* WHAT TO PRODUCE *
Each entry has to be reproduced in full, exactly as given.

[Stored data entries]

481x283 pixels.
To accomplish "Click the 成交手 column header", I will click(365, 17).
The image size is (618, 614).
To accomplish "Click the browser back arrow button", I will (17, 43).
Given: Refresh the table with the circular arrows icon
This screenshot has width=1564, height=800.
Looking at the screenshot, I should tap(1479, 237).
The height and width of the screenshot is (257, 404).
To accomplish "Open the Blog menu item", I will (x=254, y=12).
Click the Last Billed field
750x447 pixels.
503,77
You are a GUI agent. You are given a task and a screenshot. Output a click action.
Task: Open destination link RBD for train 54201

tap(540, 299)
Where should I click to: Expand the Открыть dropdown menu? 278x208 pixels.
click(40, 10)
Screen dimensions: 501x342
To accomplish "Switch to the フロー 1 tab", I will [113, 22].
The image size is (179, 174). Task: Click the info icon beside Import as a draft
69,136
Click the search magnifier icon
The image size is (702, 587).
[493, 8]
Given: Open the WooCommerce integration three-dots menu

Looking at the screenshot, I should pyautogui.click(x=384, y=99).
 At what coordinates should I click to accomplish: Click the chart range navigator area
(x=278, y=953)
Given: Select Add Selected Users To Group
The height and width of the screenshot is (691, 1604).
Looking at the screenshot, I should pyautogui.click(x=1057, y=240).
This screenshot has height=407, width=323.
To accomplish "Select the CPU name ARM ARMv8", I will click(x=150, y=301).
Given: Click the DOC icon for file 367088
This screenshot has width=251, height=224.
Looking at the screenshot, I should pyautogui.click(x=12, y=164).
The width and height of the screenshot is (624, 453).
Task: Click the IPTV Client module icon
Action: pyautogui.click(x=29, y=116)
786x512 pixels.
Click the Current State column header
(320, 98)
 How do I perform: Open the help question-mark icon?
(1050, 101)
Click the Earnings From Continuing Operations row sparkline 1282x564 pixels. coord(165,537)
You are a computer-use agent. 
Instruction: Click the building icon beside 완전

* FINISHED EXERCISE *
481x283 pixels.
To accomplish "Click the 成交手 column header", I will click(365, 17).
The image size is (618, 614).
To accomplish "Click the browser back arrow button", I will (17, 43).
Given: Refresh the table with the circular arrows icon
This screenshot has width=1564, height=800.
Looking at the screenshot, I should tap(1479, 237).
The height and width of the screenshot is (257, 404).
To accomplish "Open the Blog menu item", I will (x=254, y=12).
Click the Last Billed field
750x447 pixels.
503,77
You are a GUI agent. You are given a task and a screenshot. Output a click action.
Task: Open destination link RBD for train 54201

tap(540, 299)
Where should I click to: Expand the Открыть dropdown menu? 278x208 pixels.
click(40, 10)
Screen dimensions: 501x342
To accomplish "Switch to the フロー 1 tab", I will [113, 22].
The image size is (179, 174). Task: Click the info icon beside Import as a draft
69,136
Click the search magnifier icon
The image size is (702, 587).
[493, 8]
Given: Open the WooCommerce integration three-dots menu

Looking at the screenshot, I should pyautogui.click(x=384, y=99).
 At what coordinates should I click to accomplish: Click the chart range navigator area
(x=278, y=953)
Given: Select Add Selected Users To Group
The height and width of the screenshot is (691, 1604).
Looking at the screenshot, I should pyautogui.click(x=1057, y=240).
This screenshot has height=407, width=323.
To accomplish "Select the CPU name ARM ARMv8", I will click(x=150, y=301).
Given: Click the DOC icon for file 367088
This screenshot has width=251, height=224.
Looking at the screenshot, I should pyautogui.click(x=12, y=164).
The width and height of the screenshot is (624, 453).
Task: Click the IPTV Client module icon
Action: pyautogui.click(x=29, y=116)
786x512 pixels.
Click the Current State column header
(320, 98)
 How do I perform: Open the help question-mark icon?
(1050, 101)
Click the Earnings From Continuing Operations row sparkline 1282x564 pixels. coord(165,537)
You are a computer-use agent. 
Instruction: Click the building icon beside 완전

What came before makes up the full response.